Der letzte umstrittene Punkt war die Regelung zum Thema  Organe. Das Parlament besteht nach wie vor darauf, dass neben der Richtlinie über Blut und der jetzt angenommenen Richtlinie über Zellen und Gewebe auch eine Regelung zur Qualität und Sicherheit von Organen angenommen wird. Die Kommission hat sich verpflichtet, dieses Thema zu untersuchen und dabei auch die Knappheit von Organspendern zu berücksichtigen. Der Rat hat sich darüber hinaus verpflichtet,  die Bekämpfung des illegalen Handels mit Organen voranzutreiben.

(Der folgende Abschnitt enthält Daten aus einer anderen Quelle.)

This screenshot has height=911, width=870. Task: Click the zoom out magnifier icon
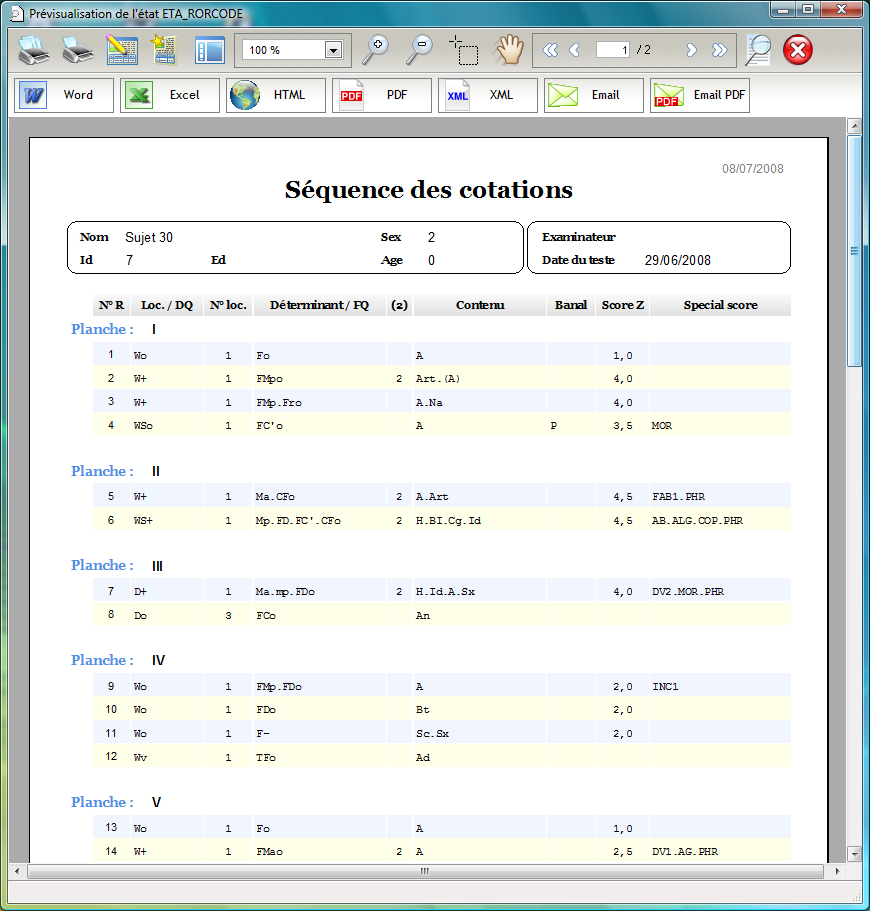419,50
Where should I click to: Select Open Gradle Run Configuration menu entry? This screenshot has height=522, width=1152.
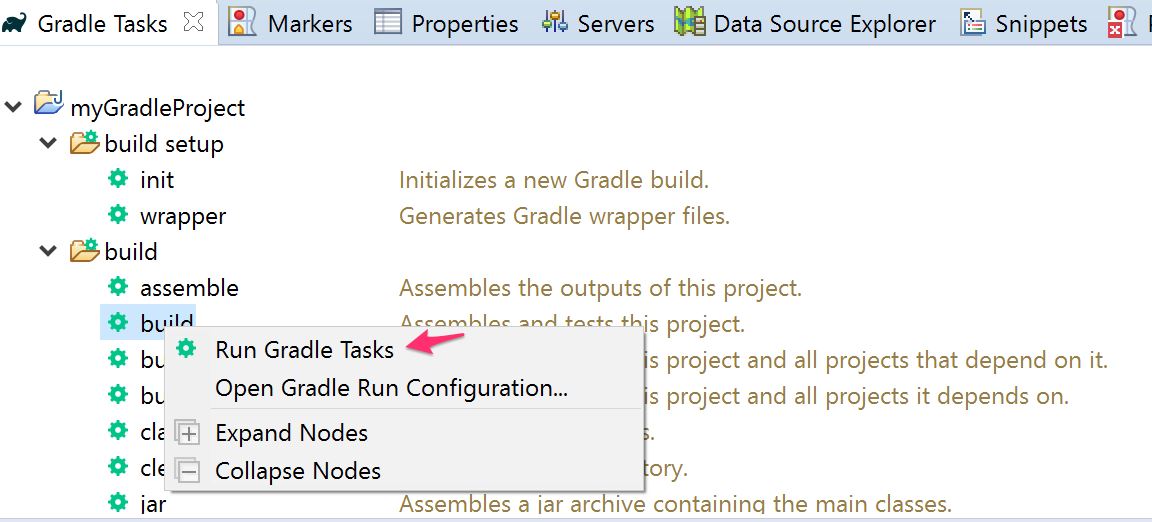click(391, 388)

Als nächstes werden Rat und Parlament über einen Vorschlag der Generaldirektion Unternehmen diskutieren, der Produkte im Bereich des Tissue Engineerings regulieren soll. Analog zu Arzneimitteln sollen diese Produkte Fall für Fall, wahrscheinlich von der Europäischen Arzneimittelagentur in London, zugelassen werden. Liese begrüßt die Arbeiten der Kommission auf diesem Gebiet und erwartet den entsprechenden Kommissionsvorschlag noch in diesem Jahr. Wichtig ist aus seiner Sicht, dass auch hier ein ethischer Rahmen vorgegeben wird.